**What you should do:**
Tally the lines below that contain the word "link", then give the tally and nothing more.
Segment Start: Recorded information
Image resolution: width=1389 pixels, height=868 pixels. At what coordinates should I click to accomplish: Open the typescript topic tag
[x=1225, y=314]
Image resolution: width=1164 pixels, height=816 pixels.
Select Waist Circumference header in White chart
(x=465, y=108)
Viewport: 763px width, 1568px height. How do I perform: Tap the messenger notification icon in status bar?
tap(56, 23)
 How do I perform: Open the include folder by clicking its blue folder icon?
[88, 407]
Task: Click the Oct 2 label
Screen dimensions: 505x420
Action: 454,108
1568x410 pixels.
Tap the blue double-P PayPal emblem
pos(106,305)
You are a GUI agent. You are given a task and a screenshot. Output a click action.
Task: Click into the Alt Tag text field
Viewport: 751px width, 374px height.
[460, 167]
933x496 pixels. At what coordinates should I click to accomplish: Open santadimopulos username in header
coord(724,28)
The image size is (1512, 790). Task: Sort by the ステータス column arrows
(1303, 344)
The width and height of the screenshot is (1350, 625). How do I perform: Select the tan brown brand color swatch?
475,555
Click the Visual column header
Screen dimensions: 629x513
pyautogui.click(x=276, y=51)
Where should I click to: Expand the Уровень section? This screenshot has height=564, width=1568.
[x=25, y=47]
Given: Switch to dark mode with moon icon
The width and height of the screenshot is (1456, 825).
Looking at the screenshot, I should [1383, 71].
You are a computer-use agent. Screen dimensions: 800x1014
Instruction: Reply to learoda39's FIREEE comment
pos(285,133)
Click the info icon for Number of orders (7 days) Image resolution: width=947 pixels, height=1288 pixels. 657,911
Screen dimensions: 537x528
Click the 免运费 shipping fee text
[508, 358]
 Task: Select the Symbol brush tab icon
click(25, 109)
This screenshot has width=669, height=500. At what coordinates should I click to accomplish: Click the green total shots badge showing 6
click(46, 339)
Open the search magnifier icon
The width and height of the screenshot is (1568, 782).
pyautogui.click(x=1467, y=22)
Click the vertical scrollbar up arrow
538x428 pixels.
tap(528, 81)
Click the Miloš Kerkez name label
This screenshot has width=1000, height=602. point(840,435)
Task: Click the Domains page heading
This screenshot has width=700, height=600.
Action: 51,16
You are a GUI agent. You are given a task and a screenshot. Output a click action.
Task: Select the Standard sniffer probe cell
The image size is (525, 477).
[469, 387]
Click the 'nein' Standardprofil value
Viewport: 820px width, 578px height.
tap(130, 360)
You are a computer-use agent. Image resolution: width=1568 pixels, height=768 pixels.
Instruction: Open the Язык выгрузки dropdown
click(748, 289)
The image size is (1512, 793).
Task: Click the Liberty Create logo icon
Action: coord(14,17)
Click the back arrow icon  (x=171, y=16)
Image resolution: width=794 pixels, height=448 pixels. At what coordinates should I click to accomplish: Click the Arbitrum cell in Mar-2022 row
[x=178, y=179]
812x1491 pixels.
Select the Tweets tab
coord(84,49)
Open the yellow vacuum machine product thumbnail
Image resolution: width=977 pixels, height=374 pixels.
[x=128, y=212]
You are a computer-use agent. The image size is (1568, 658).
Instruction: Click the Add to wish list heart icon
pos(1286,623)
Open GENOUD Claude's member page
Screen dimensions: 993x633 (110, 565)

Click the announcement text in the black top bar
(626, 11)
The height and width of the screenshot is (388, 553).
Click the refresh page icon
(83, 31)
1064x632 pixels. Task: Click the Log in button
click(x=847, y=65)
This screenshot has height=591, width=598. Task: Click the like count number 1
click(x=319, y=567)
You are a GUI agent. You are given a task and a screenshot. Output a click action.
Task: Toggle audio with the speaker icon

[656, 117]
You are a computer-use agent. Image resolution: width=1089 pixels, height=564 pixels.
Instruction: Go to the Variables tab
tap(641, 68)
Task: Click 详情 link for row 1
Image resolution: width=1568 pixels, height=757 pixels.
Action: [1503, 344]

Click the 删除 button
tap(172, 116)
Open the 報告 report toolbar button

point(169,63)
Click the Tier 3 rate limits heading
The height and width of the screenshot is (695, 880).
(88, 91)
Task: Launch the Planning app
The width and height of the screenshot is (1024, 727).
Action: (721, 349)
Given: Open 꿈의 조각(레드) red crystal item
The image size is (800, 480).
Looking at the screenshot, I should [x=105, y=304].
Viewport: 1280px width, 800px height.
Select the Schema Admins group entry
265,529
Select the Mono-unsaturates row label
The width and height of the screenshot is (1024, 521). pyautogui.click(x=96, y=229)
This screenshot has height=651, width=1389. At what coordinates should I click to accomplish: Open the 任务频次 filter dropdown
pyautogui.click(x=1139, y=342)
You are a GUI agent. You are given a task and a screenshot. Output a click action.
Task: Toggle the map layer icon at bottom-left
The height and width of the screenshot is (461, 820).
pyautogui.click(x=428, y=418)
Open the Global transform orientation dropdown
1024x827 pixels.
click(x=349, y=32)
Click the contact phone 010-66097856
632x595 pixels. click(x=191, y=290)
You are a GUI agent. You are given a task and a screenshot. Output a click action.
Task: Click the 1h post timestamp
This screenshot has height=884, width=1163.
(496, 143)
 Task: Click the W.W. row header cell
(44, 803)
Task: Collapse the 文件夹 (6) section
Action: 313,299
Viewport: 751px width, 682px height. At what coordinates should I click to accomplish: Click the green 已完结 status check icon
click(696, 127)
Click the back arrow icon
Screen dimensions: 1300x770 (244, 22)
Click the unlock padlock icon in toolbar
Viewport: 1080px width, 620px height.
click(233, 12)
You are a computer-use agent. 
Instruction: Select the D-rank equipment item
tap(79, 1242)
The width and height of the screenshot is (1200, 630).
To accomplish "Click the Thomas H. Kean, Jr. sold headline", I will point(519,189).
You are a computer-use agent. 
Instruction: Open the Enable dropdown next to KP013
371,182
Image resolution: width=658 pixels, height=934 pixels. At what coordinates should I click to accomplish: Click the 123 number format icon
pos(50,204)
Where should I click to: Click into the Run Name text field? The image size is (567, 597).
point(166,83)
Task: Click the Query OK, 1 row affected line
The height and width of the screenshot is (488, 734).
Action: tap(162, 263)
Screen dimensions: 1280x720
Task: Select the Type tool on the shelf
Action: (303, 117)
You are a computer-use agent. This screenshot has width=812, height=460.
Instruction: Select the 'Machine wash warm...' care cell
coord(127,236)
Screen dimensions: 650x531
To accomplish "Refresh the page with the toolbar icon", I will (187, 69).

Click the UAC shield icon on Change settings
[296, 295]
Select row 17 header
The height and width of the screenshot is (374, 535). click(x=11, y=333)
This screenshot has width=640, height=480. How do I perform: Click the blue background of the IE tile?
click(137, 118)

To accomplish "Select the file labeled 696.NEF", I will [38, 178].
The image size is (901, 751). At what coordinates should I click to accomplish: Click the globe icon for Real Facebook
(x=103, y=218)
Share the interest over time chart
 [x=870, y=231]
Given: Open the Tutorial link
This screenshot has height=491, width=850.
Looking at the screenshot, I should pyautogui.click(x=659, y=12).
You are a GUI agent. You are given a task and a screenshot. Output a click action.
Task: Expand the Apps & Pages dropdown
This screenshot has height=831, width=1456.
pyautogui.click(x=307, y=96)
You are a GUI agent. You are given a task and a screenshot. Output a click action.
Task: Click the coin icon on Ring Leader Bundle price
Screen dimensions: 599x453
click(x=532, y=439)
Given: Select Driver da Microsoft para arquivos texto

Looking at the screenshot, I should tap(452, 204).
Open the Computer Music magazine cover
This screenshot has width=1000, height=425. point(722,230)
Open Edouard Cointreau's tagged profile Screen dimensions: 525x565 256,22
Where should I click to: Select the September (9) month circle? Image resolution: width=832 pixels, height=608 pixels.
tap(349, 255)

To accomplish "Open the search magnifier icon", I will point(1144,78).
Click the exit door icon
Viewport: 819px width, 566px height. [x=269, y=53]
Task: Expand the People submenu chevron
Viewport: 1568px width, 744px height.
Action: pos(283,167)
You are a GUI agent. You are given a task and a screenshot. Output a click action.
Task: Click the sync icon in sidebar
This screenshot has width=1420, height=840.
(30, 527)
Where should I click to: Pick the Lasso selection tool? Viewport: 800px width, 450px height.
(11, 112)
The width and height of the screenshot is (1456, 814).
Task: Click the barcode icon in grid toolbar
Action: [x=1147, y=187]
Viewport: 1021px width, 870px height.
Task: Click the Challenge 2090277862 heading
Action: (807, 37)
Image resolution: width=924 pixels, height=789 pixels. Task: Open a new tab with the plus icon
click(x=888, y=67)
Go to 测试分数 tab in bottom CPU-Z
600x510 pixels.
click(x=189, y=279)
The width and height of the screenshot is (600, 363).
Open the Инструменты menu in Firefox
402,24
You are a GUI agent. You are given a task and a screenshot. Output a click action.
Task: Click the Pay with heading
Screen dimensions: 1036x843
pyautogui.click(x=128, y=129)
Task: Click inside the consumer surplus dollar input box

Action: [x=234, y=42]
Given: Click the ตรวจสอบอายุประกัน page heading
Segment End: Recorded information
**Completed task:**
2